Mythos & Marginalia

life notes; flaws and all

j.g. lewis

original content and images ©j.g. lewis

a daily breath...

A thought du jour, my daily breath includes collected and conceived observations, questions of life, fortune cookie philosophies, reminders, messages of peace and simplicity, unsolicited advice, inspirations, quotes and words that got me thinking. They may get you thinking too . . .

Mondays are just young Fridays

It wasn’t about age; it is still about the music.
   I, and an almost-full arena, took in a spectacular concert last night as The Who played Toronto.
   Augmented by a full orchestra, the timeless British band gave us two hours of absolute magic; full of the sonic glory you expect from guys who have, at several points in history, proved that rock and roll is what it is.
   The Who could have spent the evening simply trotting out a career’s worth of hits, but instead opened with a string of compositions from the rock opera Tommy. Later in the night we were treated to a solid set from Quadrophenia. Both albums go well back into the ‘70s.
   Of course they played, and played well, the songs that many people know more from the CSI television series, but several of the big hits where left out (they did not play I Can See For Miles my absolute favourite song ever), but that was okay. Last night was all about the music.
   I’ve long considered The Who to be mostly about Pete Townshend, the guitarist who wrote much of the band’s catalogue. Now, at 77 years of age, Townshend is still in fine form. But so is lead singer and front man Roger Daltry, 78, singing and screaming in a manner that defies age.
   I’ve seen the band a couple of times in my lifetime, and chances are I will not have the opportunity to see them again. This may be The Who’s last tour, but then Townshend said he would quit touring in 1982.
   So there is hope, and there is still the music.

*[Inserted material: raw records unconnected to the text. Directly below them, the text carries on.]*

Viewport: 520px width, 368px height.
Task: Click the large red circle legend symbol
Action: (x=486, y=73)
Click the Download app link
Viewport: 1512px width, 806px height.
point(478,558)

10/03/2022                                                                     j.g.l.


Giving Into Time

Gardens across the city are looking tired.

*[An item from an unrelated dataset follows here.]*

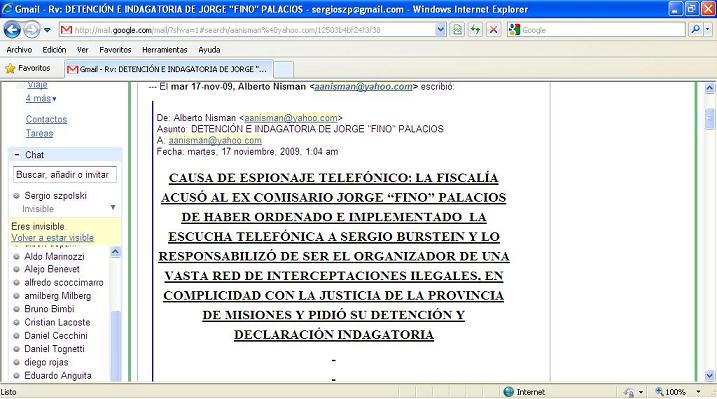Open the Invisible chat status dropdown arrow
Screen dimensions: 717x399
pyautogui.click(x=113, y=207)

The flowers and foliage have for months been growing, blooming, celebrating the glorious sunshine and making our days on this big, beautiful planet ever more enjoyable.

But, come October, even the most curated gardens and manicured lawns are showing signs of wear and tear from the dipping nocturnal temperatures, lack of rain, care, or even neglect.

The cycle from spring, through summer, and now autumn, becomes more obvious each day. Daisies, Black-eyed Susan, Echinacea, once-boastful geraniums and hydrangeas are giving into time.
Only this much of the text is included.